Mira Murati, then OpenAI CTO, served as interim CEO from Friday to Sunday. Emmett Shear, former Twitch CEO, was named the next interim CEO Sunday evening but served only until Tuesday when Altman was reinstated. Neither held the role long enough to make material strategic decisions.

What was Microsoft's role?

Microsoft is OpenAI's largest commercial partner and had invested approximately $13 billion in OpenAI through cloud-services credits and direct capital. Satya Nadella publicly stated that Microsoft would hire Altman and Brockman to run a new AI research unit, effectively creating a parallel landing pad for OpenAI's employees if Altman were not reinstated. The threat was credible and accelerated the board's reversal.

How did the board change afterward?

Helen Toner and Tasha McCauley (who had voted to fire Altman) left the board.

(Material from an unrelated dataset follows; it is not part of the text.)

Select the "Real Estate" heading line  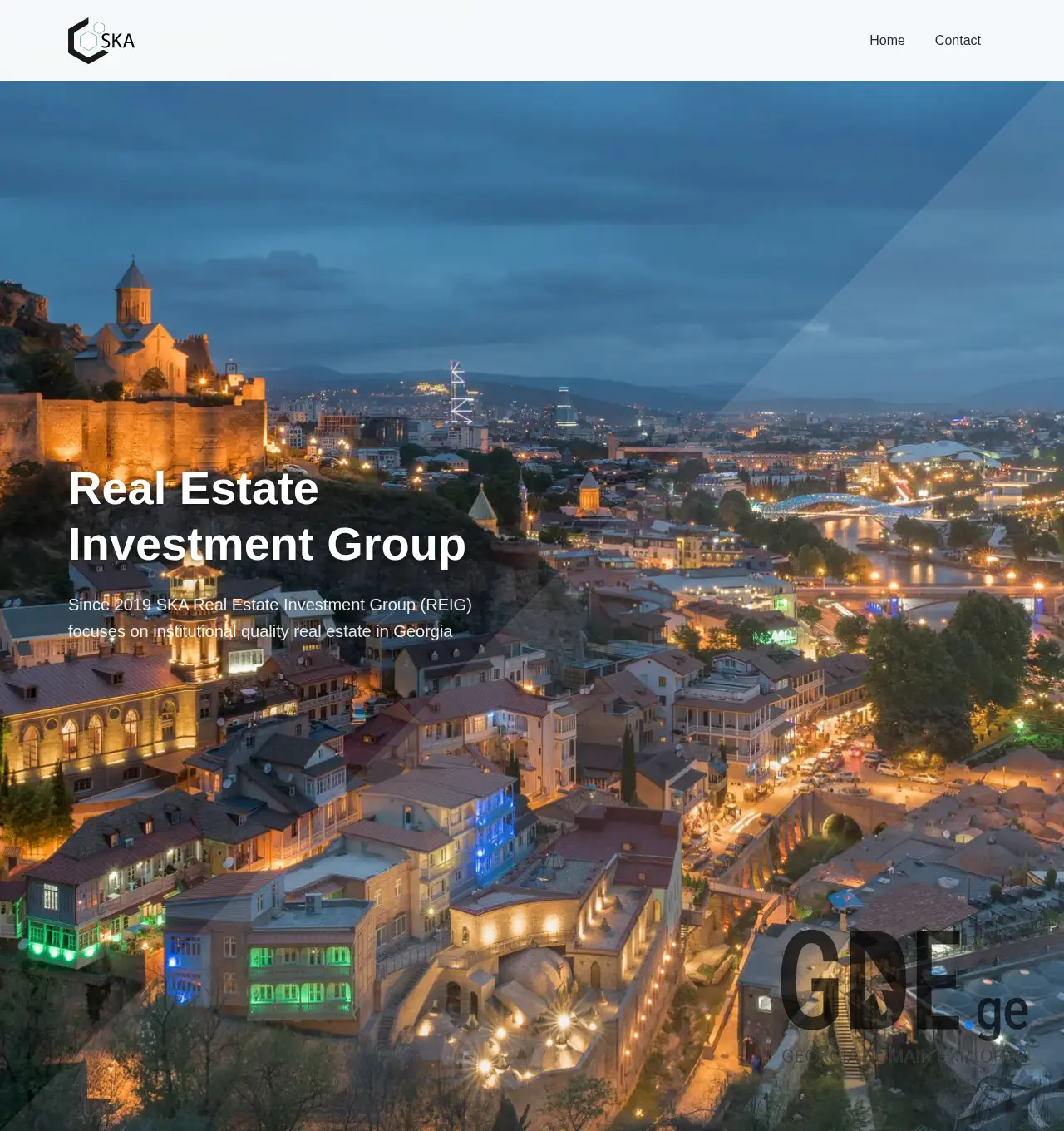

Adam D'Angelo remained as the only continuing director from the firing vote. New initial board members included Bret Taylor (chair) and Larry Summers. The board was subsequently expanded further to include additional independent directors and to broaden technical and policy expertise.

Has anything structural changed since?

Yes. OpenAI's corporate structure has been the subject of subsequent restructuring discussions and announcements, including proposed shifts toward a more conventional for-profit operating structure that aligns governance authority with operating reality. The independent WilmerHale review concluded the original board had acted within its authority but did not find Altman's conduct mandated removal.